L’auteur, Jean-Baptiste Andrea, comme ses romans, cultive ce besoin de liberté.
C’est avec une centaine de lycéens que je l’ai rencontré, pour parler de son roman Ma reine, sélectionné pour le prix Folio des lycéens.
Déjà auréolé de 12 prix littéraires, ce roman raconte l’histoire de Shell, un jeune garçon déscolarisé car différent des autres. Il vit avec ses parents âgés et un peu débordés par cet enfant qui demande tant d’attention.

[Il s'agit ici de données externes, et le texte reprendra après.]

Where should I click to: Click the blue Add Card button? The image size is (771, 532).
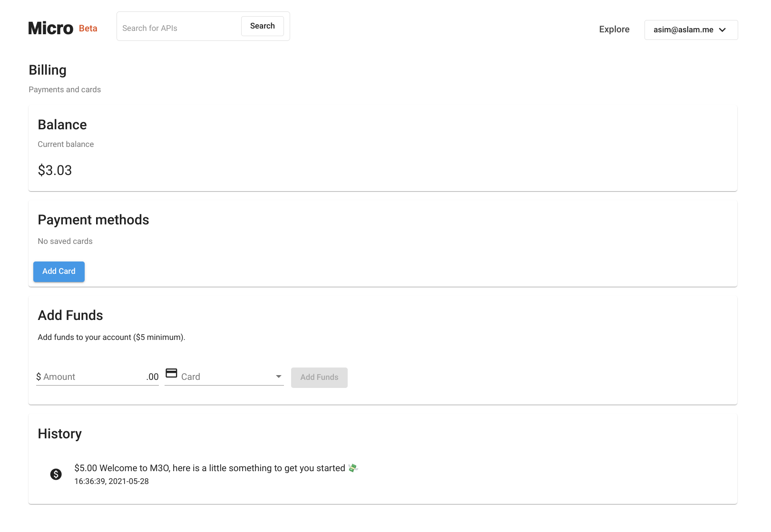(x=59, y=271)
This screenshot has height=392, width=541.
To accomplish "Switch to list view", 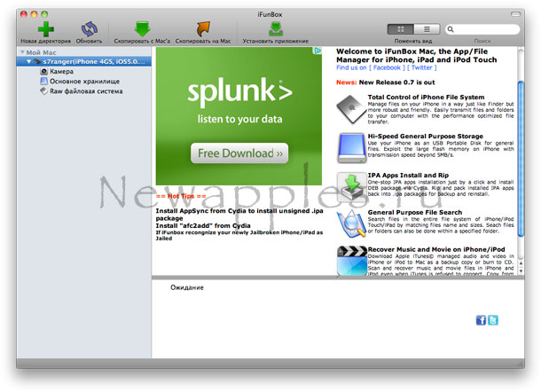I will pos(426,29).
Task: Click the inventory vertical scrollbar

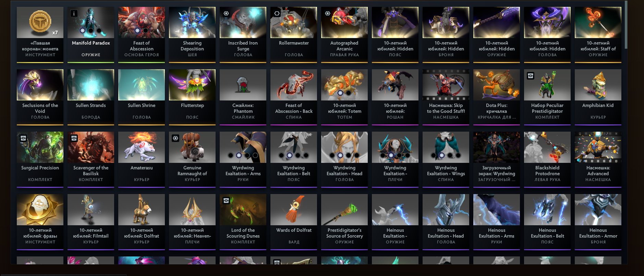Action: 626,25
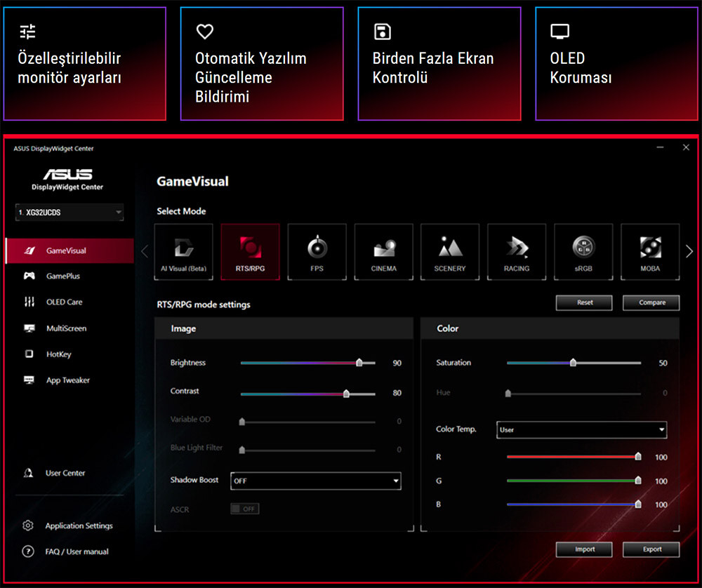Select the FPS GameVisual mode icon
Screen dimensions: 702x588
(317, 252)
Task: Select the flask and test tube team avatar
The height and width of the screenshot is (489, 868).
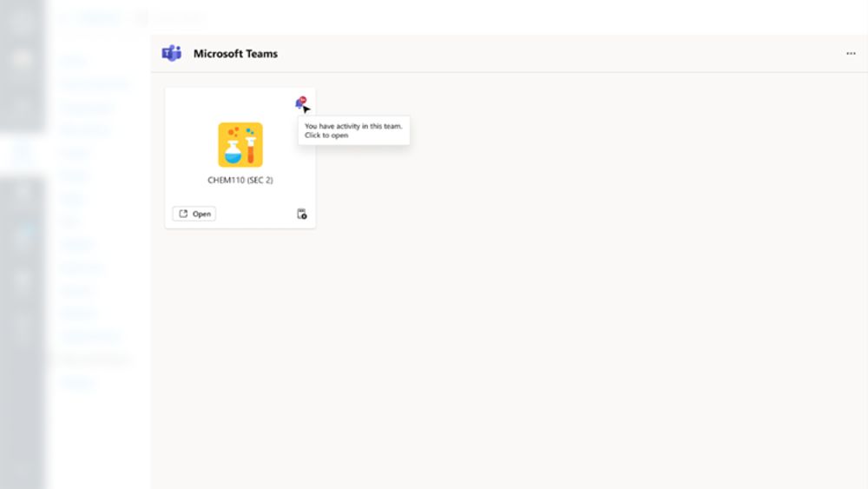Action: pos(240,144)
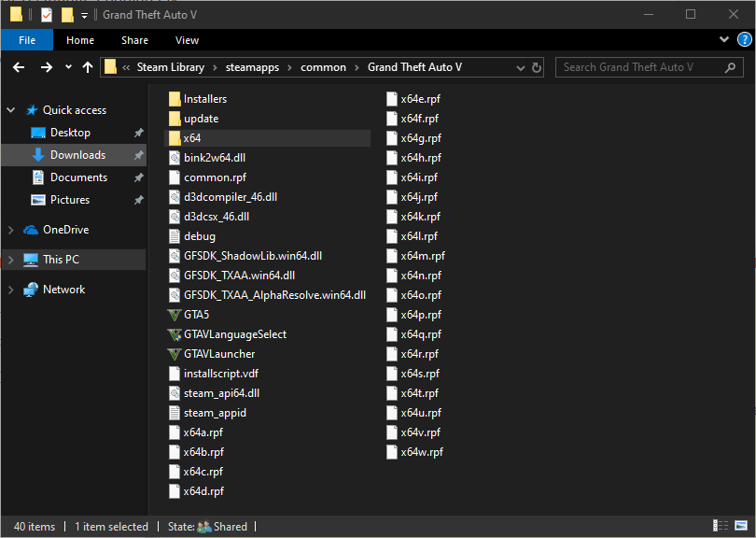Expand the OneDrive tree node
Screen dimensions: 756x538
click(11, 230)
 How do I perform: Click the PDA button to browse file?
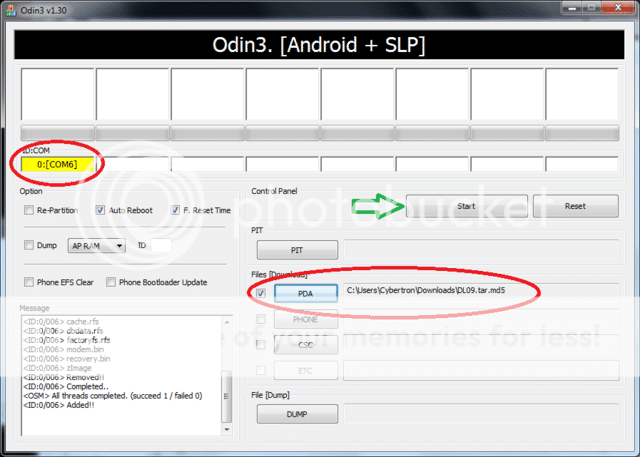(x=306, y=293)
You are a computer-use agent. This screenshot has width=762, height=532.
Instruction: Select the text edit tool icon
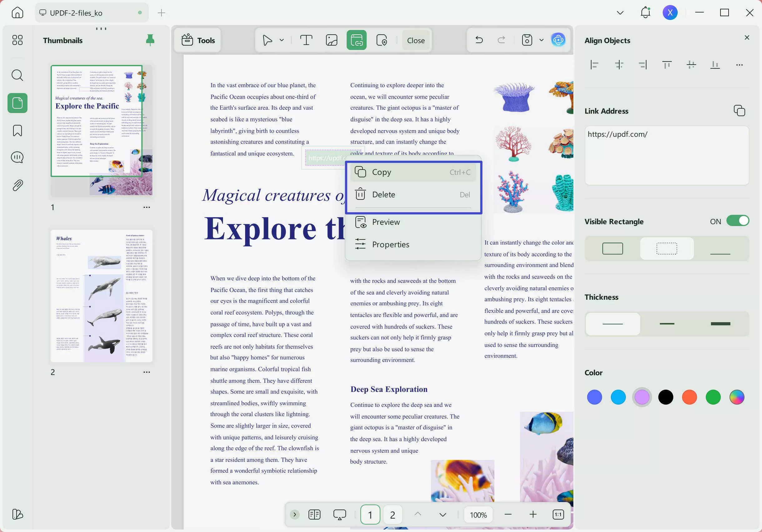coord(306,40)
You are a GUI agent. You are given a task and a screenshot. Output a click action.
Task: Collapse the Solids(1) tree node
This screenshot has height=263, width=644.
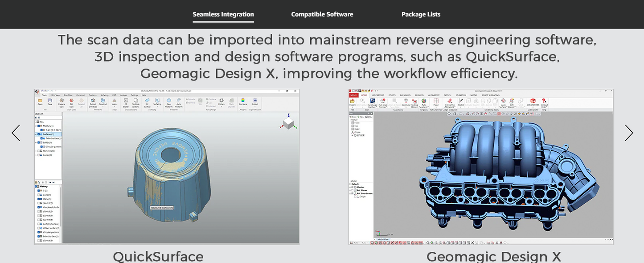36,142
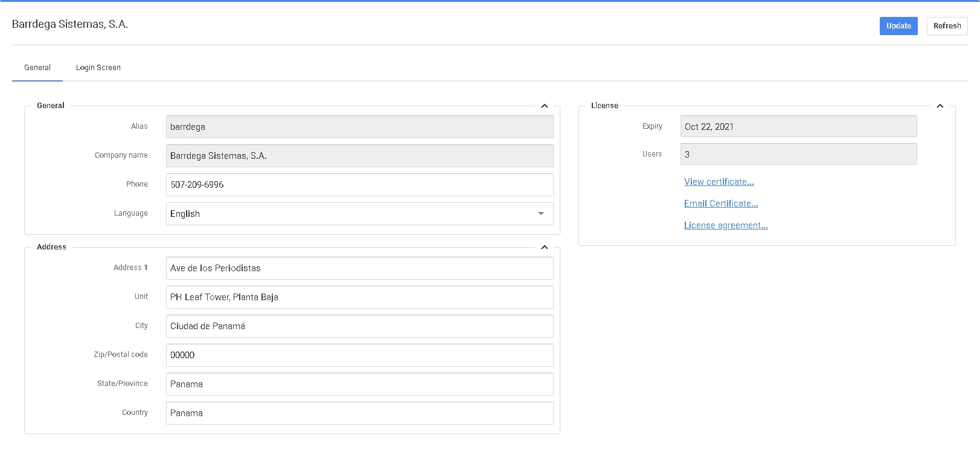Screen dimensions: 980x476
Task: Click the disabled Alias field
Action: tap(359, 127)
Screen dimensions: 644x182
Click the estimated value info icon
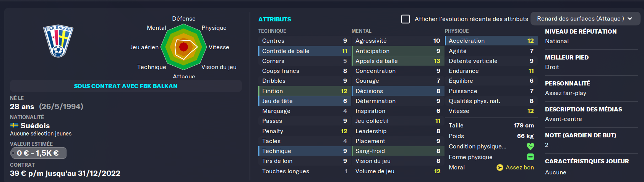[x=13, y=153]
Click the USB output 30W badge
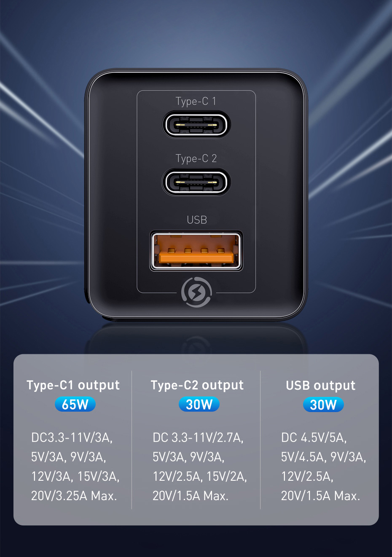Viewport: 392px width, 557px height. 323,405
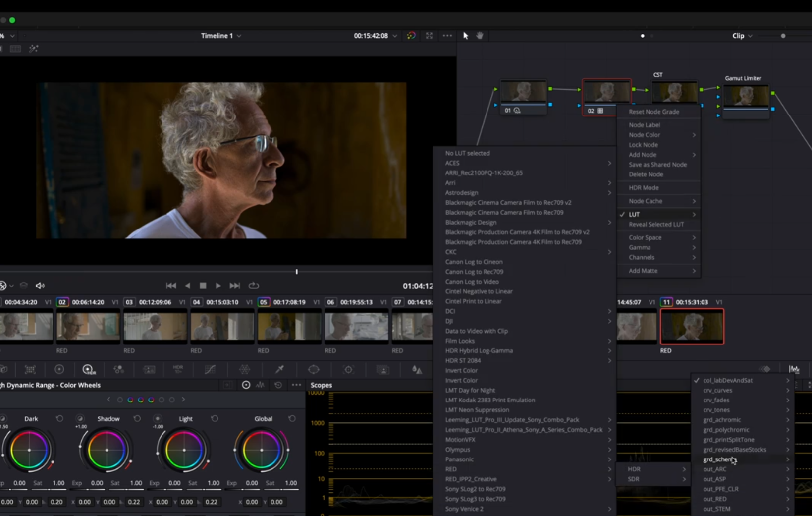Mute audio with the speaker icon

tap(40, 286)

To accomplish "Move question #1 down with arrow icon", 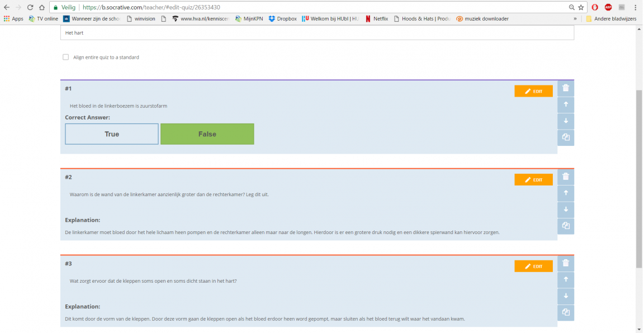I will [x=566, y=121].
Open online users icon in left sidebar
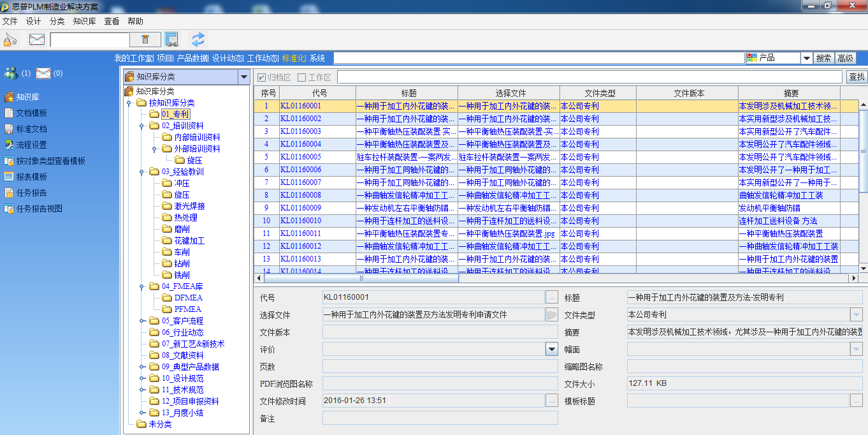The height and width of the screenshot is (435, 868). pos(11,73)
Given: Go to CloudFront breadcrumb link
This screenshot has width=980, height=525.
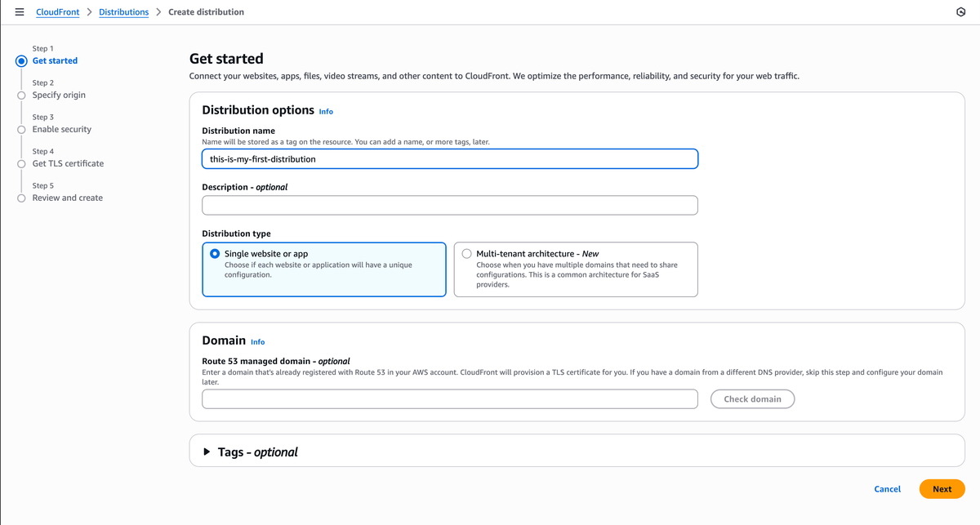Looking at the screenshot, I should click(58, 12).
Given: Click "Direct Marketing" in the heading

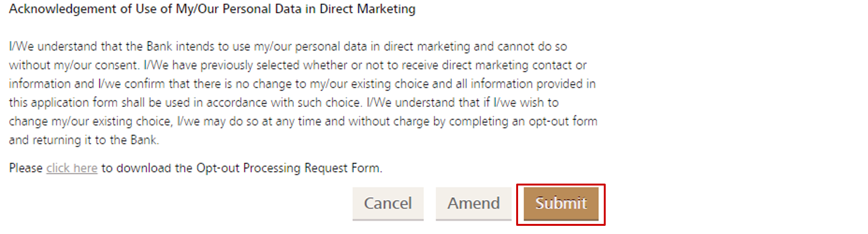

Un jour, Shell décide de partir à la guerre (si elle est dans la télé c’est qu’elle ne doit pas être très loin), mais son périple s’arrêtera non loin de chez lui, dans la vallée de l’Asse. C’est ici qu’il fera la connaissance de Viviane qui va bouleverser sa vie. Elle va l’aider à se cacher et ces deux êtres fragiles seront liés à jamais. Viviane devient sa reine et grâce à elle, Shell aura le sentiment de devenir enfin quelqu’un d’important.
C’est un roman où la nature tient une place prépondérante. Elle est mise en valeur par ce personnage qui ressent les choses de façon primitive, sans codes sociaux, ce qui le rend plus proche de ses sens.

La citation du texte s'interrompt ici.